[KRÓTKIE ZADANIE]
Powtórz słowo w słowo fragment poniższego tekstu o kolizji drogowej: zacznij od miejsca ze słowami „MKTG NaM - pasek” i skończ po słowach „między sobą? ...”.

[DOSTARCZONY FRAGMENT]
★ ★ ★ ★

MKTG NaM - pasek na kartach artykułów

Kolizja i co dalej?

Elżbieta Trenkler
FOT. BARTEK SADOWSKI
FOT. BARTEK SADOWSKI
Jest zdarzeniem drogowym, podczas którego powstała szkoda materialna i nie ma osób rannych lub obrażenia uczestników są niegroźne. Co powinni zrobić uczestnicy kolizji: wezwać policję czy porozumieć się między sobą? ...

Jest zdarzeniem drogowym, podczas którego powstała szkoda materialna i nie ma osób rannych lub obrażenia uczestników są niegroźne. Co powinni zrobić uczestnicy kolizji: wezwać policję czy porozumieć się między sobą? Pierwsze z rozwiązań ma szczególne zalety, gdyż ubezpieczyciel nie podważy notatki policyjnej. Ponadto nie ma obaw, że sprawca przestanie poczuwać się do winy, co oznacza problemy z uzyskaniem odszkodowania. Są jednak sytuacje, kiedy strony decydują się na porozumienie i nie wzywają policji.

Niegroźne obrażenia, według kodeksu karnego, jest to „naruszenie czynności narządów ciała na czas poniżej dni 7”. Nie w każdej jednak sytuacji od razu wiadomo, że jest to wyłącznie kolizja, dlatego uczestnicy zdarzenia drogowego muszą najpierw sprawdzić, czy są osoby ranne lub zabite. Jeżeli ich nie ma....

★ ★ ★ ★

Wiersze z położeniem celów
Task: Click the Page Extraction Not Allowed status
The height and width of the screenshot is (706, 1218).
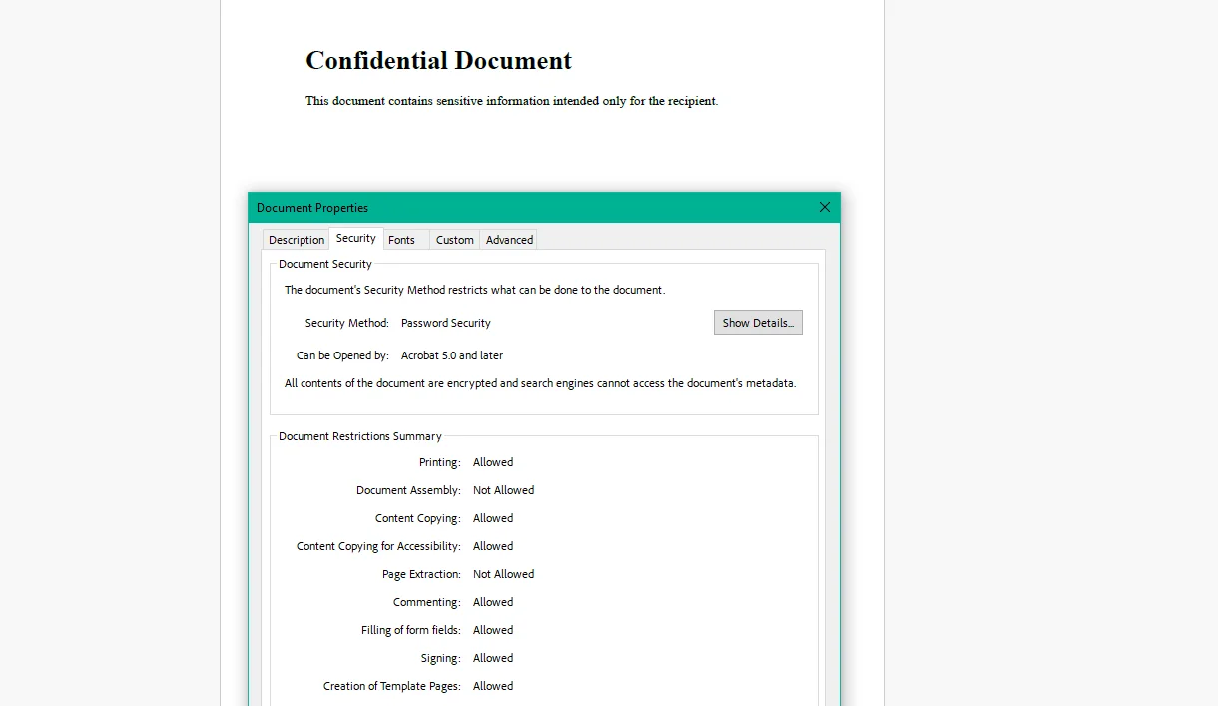Action: pos(503,573)
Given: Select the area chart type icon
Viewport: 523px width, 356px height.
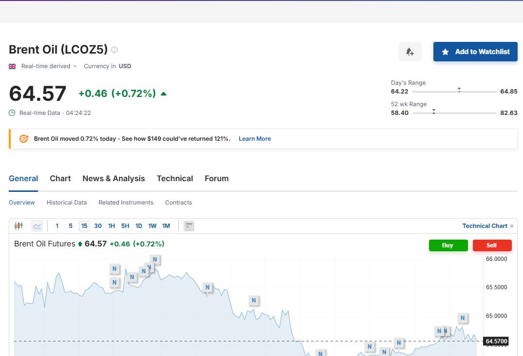Looking at the screenshot, I should pyautogui.click(x=37, y=226).
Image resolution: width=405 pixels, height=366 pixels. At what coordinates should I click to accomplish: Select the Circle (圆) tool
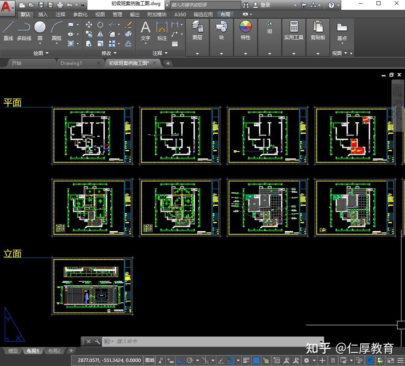pos(40,31)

★ ★ ★ ★

[WYNIK PONIŻEJ]
MKTG NaM - pasek na kartach artykułów

Kolizja i co dalej?

Elżbieta Trenkler
FOT. BARTEK SADOWSKI
FOT. BARTEK SADOWSKI
Jest zdarzeniem drogowym, podczas którego powstała szkoda materialna i nie ma osób rannych lub obrażenia uczestników są niegroźne. Co powinni zrobić uczestnicy kolizji: wezwać policję czy porozumieć się między sobą? ...